Терентьева у доски всегда терялась, зная урок, путалась, и Женька опустил голову, стараясь не слушать, задумался — вспомнил вчерашний день, а среди всего — чалый жеребенок. Заблудившись, потеряв мать — пожилую кобылу Киску, — жеребенок распластывался над землей длинным телом и тонкими ногами; летели — отдельно от него — грива и хвост, с лакированных копыт падали яркие капли весенней воды… Потом по тем же лужам, не разбирая дороги, прошел пьяный дядя Артемий — сторож при лесопунктовском гараже, — увидев Женьку, сказал загадочно: «Палка-то, она, язви ее, о двух концах!..»

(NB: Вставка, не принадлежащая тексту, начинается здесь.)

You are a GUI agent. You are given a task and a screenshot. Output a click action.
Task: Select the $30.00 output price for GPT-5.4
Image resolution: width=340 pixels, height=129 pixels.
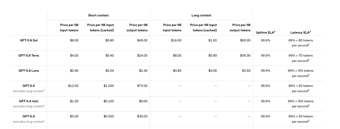(142, 116)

— Хорошо, садитесь, садитесь!

Преподаватель литературы Борис Владимирович прошелся возле доски, красивым движением головы закинув назад волосы, спрятал руки за спину, чтобы не делать жестов. «Жестикуляция, друзья мои, обедняет речь…» У него действительно был ясный высокий лоб, глаза улыбались дерзко; когда Борис Владимирович читал стихи Блока, у девчонок сохли губы.

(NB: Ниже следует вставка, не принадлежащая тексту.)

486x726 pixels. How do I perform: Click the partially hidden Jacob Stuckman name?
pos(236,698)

— Не удивляйтесь, товарищи, если я в трактовке образов Евгения Онегина и Ленского буду придерживаться несколько иной точки зрения, нежели вы найдете в учебнике! — насмешливо сказал преподаватель. — Позвольте ваше молчание считать согласием…

Женька притих. Он любил вот такие начала уроков, по-мальчишечьи восхищался необычностью молодого литератора, не дышал, когда Борис Владимирович говорил: «В учебнике — для экзаменов, в классе — для души!»

— Общепринятая точка зрения такова… Евгений Онегин рассматривается как типичный продукт эпохи, превратившей его в так называемого лишнего человека… А вот что до меня, то мне Онегин кажется пре-ле-стным…

Борис Владимирович неторопливо прошествовал между партами, повернувшись на каблуках, прислонился спиной к стене в метре от Женьки. Пахнуло запахом крепкого одеколона, рядом с Женькиным плечом повисла тонкая кисть с золотым обручальным кольцом на безымянном пальце; рука была нежная и белая; длинные, аккуратно подстриженные ногти казались девичьими, мизинец был оттопырен, как у женщины, держащей стакан.